More importantly, according to committee members, the panel successfully used other sources to obtain much of the evidence that GOP lawmakers could share, avoiding the need to fight with their colleagues. That appears to be the case with Brooks, who has already exposed much of what he knows in public statements and interviews with reporters.

Some selected panel members largely declined to comment on Brooks’ testimony. Rep. Adam Schiff (D-California) declined to speak specifically about Brooks, but said, “I think we’re interested in speaking to anyone with relevant information.”

“We’re not talking about specific witnesses, but we want to hear from anyone who has important information related to the investigation,” echoed Rep. Jamie Raskin (D-Md.).

The select committee has already attempted to secure the voluntary cooperation of three Republican lawmakers: Rep. Scott Perry (Pennsylvania), Rep. Jim Jordan (Ohio) and GOP Leader Kevin McCarthy. All three refused, citing at the time the possibility that the committee could issue subpoenas to compel their testimony. But that was months ago, and Thompson said members had yet to decide how aggressively to demand testimony from Republicans.

For months, it was clear the select committee would need information from GOP lawmakers to present a full account of Trump’s efforts to void the 2020 election.

Brooks was the first member of Congress to publicly declare in November 2020 that he would vote to reject the results of multiple state contests on January 6, 2021, when Congress convened to count the electoral votes. Brooks also spoke at Trump’s Ellipse rally that morning and used inflammatory rhetoric that caught the attention of investigators — and a lawsuit from fellow Rep. Eric Swalwell (D-Calif.).
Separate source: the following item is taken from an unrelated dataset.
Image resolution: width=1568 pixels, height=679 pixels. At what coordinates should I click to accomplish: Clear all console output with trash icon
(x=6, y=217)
But other lawmakers have also played key roles, such as huddling with Trump to strategize to keep him in power. Perry helped Trump connect with Jeffrey Clark, a Justice Department official who pushed a strategy to get the department to cast doubt on the election results. Trump tried, but ultimately rejected, a plan to install Clark as acting attorney general.

McCarthy, on the other hand, was the primary witness to Trump’s actions as his supporters turned violent and stormed the Capitol. The GOP leader reached out to Trump and begged him to help quell the violence, according to a lawmaker who heard McCarthy’s account. McCarthy has repeatedly confirmed that he spoke with Trump that day, but said he was briefing the then-president on what was happening during the attack.
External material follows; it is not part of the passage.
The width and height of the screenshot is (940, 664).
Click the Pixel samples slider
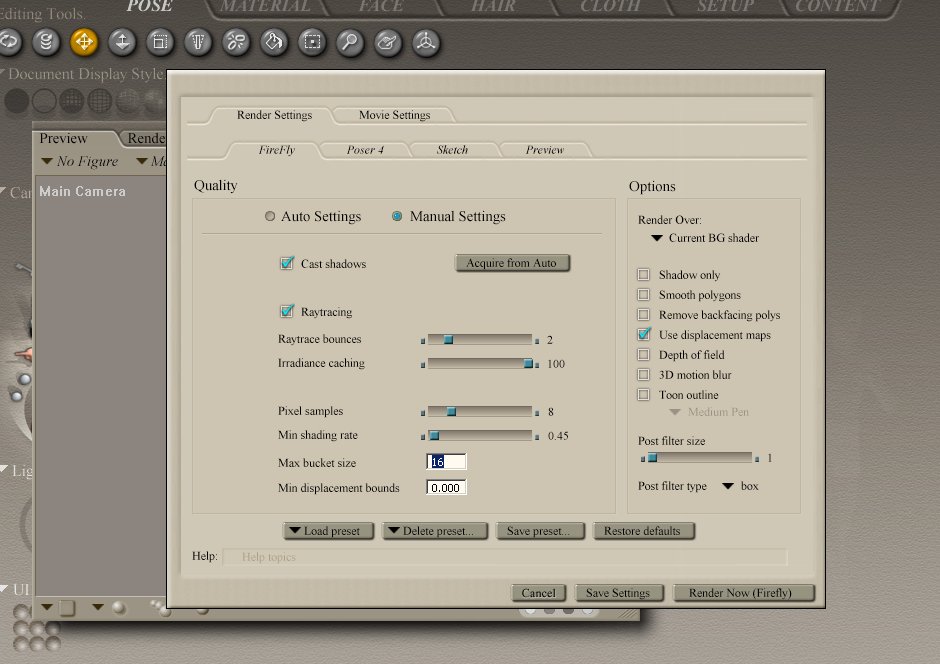point(480,411)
While committee members don’t deny they’re interested in this Republican testimony, they’re held back by more than whether they might actually be successful in coercing their colleagues’ hands. They also fear setting precedents that could be deployed against them under a GOP majority expected next year, as the party promises multiple investigations into President Joe Biden, the southern border and more.